## Recorded data
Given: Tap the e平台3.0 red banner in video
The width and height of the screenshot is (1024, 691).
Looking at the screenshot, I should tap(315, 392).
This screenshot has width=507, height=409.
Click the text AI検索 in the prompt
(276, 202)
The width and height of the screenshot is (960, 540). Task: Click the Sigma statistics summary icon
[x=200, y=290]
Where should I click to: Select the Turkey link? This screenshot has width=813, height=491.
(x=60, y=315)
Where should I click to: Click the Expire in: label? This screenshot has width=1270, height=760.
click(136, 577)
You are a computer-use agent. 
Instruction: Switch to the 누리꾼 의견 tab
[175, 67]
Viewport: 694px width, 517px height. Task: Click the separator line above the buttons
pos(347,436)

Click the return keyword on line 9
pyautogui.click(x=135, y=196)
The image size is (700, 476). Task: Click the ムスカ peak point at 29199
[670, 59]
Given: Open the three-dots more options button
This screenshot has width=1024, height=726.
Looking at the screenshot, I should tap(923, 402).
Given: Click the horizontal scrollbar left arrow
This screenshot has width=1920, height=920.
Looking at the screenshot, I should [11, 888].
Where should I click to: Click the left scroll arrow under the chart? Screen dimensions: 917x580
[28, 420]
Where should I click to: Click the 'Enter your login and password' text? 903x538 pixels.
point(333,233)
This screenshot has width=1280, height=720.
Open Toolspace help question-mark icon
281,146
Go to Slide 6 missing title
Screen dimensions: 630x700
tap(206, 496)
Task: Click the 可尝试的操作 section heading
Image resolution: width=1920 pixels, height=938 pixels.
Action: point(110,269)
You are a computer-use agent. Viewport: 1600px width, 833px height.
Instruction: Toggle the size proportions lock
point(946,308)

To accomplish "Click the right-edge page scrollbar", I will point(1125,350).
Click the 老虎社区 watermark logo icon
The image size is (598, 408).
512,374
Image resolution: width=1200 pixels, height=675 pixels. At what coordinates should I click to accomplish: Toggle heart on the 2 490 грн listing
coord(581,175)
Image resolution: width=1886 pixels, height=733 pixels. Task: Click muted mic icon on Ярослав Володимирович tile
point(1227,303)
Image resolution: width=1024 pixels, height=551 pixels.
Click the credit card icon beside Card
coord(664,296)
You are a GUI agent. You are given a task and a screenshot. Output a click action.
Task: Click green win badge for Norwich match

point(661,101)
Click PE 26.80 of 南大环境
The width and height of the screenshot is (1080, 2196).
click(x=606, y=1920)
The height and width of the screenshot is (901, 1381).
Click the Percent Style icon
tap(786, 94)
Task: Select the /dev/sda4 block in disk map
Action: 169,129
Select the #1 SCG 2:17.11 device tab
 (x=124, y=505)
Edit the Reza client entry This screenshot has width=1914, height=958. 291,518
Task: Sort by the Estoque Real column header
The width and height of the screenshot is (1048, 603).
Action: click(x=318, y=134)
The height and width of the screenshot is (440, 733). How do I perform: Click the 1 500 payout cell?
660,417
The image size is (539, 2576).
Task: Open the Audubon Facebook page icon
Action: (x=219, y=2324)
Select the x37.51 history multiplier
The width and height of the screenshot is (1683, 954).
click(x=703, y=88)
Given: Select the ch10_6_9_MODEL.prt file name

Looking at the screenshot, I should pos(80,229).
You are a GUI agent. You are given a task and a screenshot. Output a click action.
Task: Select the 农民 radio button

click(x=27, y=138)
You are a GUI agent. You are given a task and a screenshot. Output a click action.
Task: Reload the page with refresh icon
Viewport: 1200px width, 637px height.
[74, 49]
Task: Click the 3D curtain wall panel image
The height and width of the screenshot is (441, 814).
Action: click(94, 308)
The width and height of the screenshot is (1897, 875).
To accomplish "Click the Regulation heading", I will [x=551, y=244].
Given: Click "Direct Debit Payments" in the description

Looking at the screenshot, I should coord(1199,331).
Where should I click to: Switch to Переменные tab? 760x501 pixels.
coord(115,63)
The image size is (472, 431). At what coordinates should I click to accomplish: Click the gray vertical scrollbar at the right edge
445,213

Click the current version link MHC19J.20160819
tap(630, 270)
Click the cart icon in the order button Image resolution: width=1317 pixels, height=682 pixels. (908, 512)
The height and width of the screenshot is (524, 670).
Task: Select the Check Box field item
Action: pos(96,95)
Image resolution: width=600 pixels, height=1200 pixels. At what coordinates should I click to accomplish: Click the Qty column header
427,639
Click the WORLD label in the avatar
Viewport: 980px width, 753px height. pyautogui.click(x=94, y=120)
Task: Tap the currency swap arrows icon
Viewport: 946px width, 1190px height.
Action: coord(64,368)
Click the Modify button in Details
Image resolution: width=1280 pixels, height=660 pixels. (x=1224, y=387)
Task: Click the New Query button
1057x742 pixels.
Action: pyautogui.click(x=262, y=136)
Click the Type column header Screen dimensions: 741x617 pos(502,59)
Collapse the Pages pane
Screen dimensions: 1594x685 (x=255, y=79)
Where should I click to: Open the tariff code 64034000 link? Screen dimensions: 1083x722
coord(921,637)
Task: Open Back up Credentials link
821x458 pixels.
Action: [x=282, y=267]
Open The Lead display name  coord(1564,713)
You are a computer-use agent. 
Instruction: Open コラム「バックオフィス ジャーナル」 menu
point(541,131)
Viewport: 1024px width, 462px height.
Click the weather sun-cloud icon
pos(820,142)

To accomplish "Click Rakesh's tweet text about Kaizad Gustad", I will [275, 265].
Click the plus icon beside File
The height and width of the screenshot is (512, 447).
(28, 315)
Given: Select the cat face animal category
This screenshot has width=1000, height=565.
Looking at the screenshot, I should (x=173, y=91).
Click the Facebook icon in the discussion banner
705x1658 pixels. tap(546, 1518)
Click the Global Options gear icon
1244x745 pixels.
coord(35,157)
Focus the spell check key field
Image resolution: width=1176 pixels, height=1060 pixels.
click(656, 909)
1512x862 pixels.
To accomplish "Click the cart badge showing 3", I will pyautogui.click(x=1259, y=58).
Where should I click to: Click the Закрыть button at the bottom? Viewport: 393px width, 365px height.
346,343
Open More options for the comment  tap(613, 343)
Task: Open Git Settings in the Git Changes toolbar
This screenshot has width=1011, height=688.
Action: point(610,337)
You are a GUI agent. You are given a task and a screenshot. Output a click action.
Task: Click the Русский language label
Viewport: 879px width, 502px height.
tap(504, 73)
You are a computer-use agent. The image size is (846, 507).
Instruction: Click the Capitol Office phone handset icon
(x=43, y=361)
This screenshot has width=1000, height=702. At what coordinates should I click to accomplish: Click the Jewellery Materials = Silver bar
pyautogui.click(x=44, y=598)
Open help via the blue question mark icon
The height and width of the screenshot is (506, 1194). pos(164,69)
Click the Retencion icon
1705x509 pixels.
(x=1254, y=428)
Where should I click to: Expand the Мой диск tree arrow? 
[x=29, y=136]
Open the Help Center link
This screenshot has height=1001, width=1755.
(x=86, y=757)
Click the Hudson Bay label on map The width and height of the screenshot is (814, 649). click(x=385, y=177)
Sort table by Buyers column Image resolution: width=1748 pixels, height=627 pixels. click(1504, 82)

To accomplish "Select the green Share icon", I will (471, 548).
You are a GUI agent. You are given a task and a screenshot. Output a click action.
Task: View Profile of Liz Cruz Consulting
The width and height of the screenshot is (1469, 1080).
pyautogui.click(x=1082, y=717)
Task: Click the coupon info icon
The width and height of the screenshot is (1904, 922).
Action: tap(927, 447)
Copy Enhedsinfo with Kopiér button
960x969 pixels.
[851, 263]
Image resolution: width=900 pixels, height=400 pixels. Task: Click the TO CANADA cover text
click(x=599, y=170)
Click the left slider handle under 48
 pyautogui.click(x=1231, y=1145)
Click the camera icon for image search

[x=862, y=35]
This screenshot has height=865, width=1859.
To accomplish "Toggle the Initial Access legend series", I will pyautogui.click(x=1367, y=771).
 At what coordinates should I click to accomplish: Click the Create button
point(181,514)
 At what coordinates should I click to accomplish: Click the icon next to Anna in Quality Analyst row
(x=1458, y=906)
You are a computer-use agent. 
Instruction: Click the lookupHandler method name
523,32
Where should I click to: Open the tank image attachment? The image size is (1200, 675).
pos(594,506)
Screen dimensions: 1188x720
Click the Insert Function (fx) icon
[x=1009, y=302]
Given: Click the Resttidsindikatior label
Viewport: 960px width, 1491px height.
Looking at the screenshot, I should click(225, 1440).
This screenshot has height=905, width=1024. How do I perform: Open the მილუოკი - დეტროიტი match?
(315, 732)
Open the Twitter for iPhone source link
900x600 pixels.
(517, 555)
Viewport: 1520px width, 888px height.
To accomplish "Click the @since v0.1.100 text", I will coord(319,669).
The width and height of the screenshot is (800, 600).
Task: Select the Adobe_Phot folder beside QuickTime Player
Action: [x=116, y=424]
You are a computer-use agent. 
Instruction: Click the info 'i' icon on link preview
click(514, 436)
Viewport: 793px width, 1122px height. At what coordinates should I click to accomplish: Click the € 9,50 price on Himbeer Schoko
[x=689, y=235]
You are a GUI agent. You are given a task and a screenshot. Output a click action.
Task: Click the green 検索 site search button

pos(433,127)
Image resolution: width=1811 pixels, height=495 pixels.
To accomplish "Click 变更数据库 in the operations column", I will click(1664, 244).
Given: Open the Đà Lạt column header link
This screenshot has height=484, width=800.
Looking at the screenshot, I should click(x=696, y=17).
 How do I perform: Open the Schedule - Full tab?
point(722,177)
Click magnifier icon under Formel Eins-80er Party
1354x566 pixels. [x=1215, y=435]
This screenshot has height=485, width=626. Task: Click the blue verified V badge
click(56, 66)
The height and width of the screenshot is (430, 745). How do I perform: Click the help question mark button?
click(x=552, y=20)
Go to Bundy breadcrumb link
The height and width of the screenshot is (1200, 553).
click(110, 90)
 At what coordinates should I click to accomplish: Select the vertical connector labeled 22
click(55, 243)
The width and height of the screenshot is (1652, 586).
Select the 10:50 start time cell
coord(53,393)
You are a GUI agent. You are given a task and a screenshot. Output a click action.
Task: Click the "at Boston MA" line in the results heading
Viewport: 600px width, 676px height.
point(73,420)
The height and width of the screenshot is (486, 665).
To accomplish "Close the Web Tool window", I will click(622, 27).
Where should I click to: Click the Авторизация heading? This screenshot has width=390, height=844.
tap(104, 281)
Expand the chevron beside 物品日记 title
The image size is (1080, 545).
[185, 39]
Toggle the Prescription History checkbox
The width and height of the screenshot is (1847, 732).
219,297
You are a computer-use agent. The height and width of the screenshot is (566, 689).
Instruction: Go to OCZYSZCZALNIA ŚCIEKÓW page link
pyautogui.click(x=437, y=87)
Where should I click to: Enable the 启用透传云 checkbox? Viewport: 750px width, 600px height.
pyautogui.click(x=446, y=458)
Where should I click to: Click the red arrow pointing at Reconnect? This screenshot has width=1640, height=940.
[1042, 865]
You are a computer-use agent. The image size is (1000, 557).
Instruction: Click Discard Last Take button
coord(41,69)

## REQUIREMENT
How many lines in the entries include "Sort"? Only the number is wanted.

## TASK OUTPUT
2